C’est un phénomène visible à l’œil nu : les cyclistes sont de plus en plus nombreux dans les rues parisiennes et les aménagements de plus en plus étriqués. A défaut d’être devenue la « capitale mondiale du vélo » promise par la maire de Paris, Anne Hidalgo, la fréquentation des pistes cyclables s’y est envolée, jusqu’à doubler entre 2022 et 2023 aux heures de pointe. Une tendance, enclenchée en 2019 lors des grèves de transports en commun puis en 2020 lors du déconfinement, qui ne se dément pas. On décomptait, pour le mois d’octobre 2023, deux fois plus de passages de vélos au niveau des capteurs installés par la ville qu’au mois d’octobre 2022.
Ce doublement, voire triplement de fréquentation à certains endroits, ne surprend pas le maire adjoint chargé de la mobilité et de l’espace public, David Belliard (Europe Ecologie-Les Verts, EELV) : « Nous savions déjà que l’usage du vélo avait largement dépassé le simple effet de mode. (…) Alors que la météo s’est dégradée à Paris depuis quelques semaines, nous avons encore enregistré des records de fréquentation. »
« Dans les mobilités plus qu’ailleurs, la question centrale c’est l’offre plutôt que la demande », estime l’élu, qui assure que la municipalité a « amplifié de manière massive l’offre en matière d’infrastructure » depuis sa réélection en 2020, en construisant des voies cyclables protégées et en installant des places de stationnement. C’est le principe du trafic induit : lorsqu’une infrastructure est créée ou améliorée, elle génère un volume de trafic supplémentaire, peu importe le mode de transport concerné (route, rail, vélo, marche, etc.).
Pourtant, entre le retard sur le « plan vélo » et celui pris sur la pérennisation des coronapistes, selon l’Observatoire du plan vélo mis en place par l’association Paris en selle, l’équipe municipale Parti socialiste-Parti communiste-EELV n’a réalisé que 21 % du projet, alors que la moitié de son deuxième mandat est écoulée. Un retard que M. Belliard reconnaît et impute en partie à la complexité des démarches en amont, « car nous n’avons pas la main sur tout l’espace public, il y a encore quelques difficultés avec la préfecture de police ».
Davantage de vélos que d’autos aux heures de pointe
Autre enseignement des statistiques de comptage routier ; aux heures de pointe, les vélos sont plus nombreux que les automobiles sur certains axes représentatifs de la capitale. Sur l’avenue de Flandre, le boulevard Voltaire et le boulevard Magenta, la moyenne ne dépasse jamais 384 véhicules motorisés à l’heure sur la partie centrale de la chaussée, contre 537 vélos sur les pistes cyclables en septembre et en octobre.

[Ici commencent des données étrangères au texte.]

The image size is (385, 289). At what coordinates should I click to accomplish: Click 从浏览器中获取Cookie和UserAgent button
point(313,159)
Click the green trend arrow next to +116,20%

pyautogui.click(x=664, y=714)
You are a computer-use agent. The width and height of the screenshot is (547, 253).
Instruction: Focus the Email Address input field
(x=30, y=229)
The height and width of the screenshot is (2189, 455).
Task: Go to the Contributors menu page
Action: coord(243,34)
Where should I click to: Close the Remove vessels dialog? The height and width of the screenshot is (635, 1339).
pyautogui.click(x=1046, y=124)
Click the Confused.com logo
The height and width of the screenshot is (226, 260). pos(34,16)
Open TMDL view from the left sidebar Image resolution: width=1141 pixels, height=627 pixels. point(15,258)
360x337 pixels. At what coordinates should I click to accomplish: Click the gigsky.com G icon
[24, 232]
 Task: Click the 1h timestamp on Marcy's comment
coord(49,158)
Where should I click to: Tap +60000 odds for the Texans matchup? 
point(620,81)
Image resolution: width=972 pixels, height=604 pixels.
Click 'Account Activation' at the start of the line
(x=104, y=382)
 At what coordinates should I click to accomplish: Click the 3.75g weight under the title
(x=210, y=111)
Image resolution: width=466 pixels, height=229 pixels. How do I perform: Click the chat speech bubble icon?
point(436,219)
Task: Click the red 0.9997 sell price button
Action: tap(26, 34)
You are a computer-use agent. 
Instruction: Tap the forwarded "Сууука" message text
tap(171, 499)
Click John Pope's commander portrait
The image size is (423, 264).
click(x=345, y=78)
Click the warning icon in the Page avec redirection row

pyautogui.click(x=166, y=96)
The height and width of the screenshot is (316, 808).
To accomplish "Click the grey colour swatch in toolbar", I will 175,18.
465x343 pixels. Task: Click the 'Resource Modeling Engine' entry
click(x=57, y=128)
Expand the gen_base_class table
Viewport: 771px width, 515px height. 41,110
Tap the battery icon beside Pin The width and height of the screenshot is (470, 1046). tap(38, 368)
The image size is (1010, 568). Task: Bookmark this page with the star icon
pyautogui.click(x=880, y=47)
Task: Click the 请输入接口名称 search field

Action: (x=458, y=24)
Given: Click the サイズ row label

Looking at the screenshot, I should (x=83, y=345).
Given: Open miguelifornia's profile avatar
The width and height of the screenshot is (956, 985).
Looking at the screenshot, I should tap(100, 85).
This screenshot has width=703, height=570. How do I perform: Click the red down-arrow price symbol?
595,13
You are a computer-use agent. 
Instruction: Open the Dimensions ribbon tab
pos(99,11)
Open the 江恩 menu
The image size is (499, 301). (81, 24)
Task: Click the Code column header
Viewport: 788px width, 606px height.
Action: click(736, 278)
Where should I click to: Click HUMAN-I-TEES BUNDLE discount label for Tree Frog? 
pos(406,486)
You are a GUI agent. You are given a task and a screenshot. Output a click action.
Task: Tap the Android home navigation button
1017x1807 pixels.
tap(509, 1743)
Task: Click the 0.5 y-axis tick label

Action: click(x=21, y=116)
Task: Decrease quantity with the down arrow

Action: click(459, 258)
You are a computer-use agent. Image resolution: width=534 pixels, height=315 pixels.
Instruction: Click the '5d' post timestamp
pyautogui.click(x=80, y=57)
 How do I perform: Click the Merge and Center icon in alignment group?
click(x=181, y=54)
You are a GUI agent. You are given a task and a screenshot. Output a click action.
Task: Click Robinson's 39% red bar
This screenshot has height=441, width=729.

Les axes routiers sont saturés aux heures de pointe alors qu’une relative fluidité demeure sur les voies cyclables, notamment en raison de la faible occupation au sol de la bicyclette. Un vélo nécessite environ 1,5 mètre carré au sol pour transporter une personne, soit cinq fois moins qu’une voiture (7,5 mètres carrés pour le SUV le plus vendu, la Peugeot 2008) – à Paris et en Ile-de-France, on compte 1,1 personne en moyenne par véhicule.
Les derniers chiffres disponibles, datant de l’année 2021, indiquaient que le vélo représentait 5,6 % des déplacements dans Paris, contre 9 % pour la voiture. La politique de « rééquilibrage » menée par les majorités municipales de gauche depuis Bertrand Delanoë a réduit le trafic automobile intra-muros d’environ 45 % depuis 2001.